Everyone close to me is holding their breath waiting to see if I fall completely apart. They know that I am a bit of a work-a-holic and wonder what will happen when I stop working. My sisters have called asking in worried voices how I am. My husband has tiptoed around acting as if I might implode at any moment. Even the dog acts as if something is terribly wrong. My friends have contacted me requesting lunch or dinner dates to see if it’s actually really true. I am not working 12 hour days and that’s pretty weird.

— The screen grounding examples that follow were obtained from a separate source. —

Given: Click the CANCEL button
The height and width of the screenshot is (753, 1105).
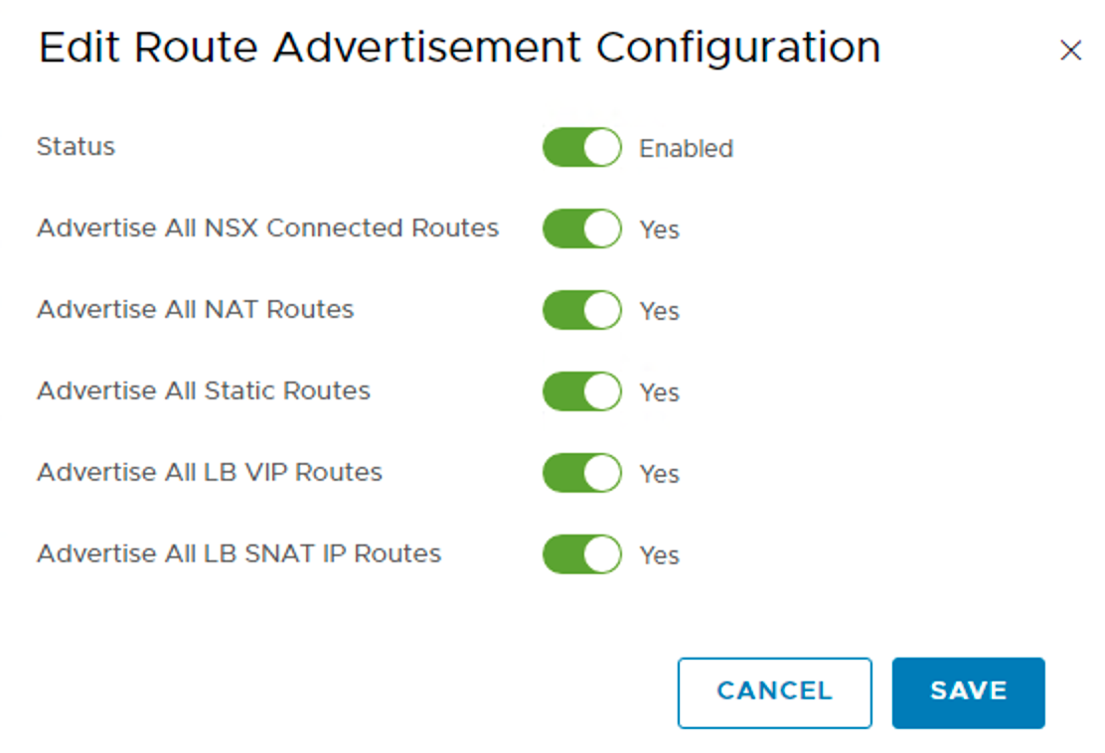Looking at the screenshot, I should [774, 692].
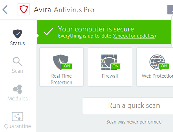Click the Real-Time Protection shield icon
The image size is (173, 132).
click(61, 62)

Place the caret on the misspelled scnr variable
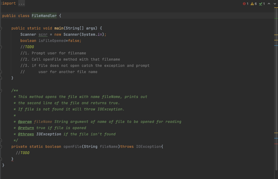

The truth is that I don’t really know if I’ll make it. I really like working. I like the intellectual stimulation of intriguing conversations. I am incredibly nosey so I love to hear all of the ins and outs of people’s lives. I don’t know what I will do with myself in the next - uh - 363 days. Taking this time is the riskiest thing I have ever done. I am stretching myself past the edge of my comfort zone simply to see what is on the other side.
I have always worked. I started my first business (cleaning houses in my hometown of Claremont) at 11 years old. In college, I worked 2 and sometimes 3 jobs. I went to school full time and worked full time while I was in graduate school. In the last 5 years, I have worked 50 - 60 or more hours a week seeing clients and running the Open Grove.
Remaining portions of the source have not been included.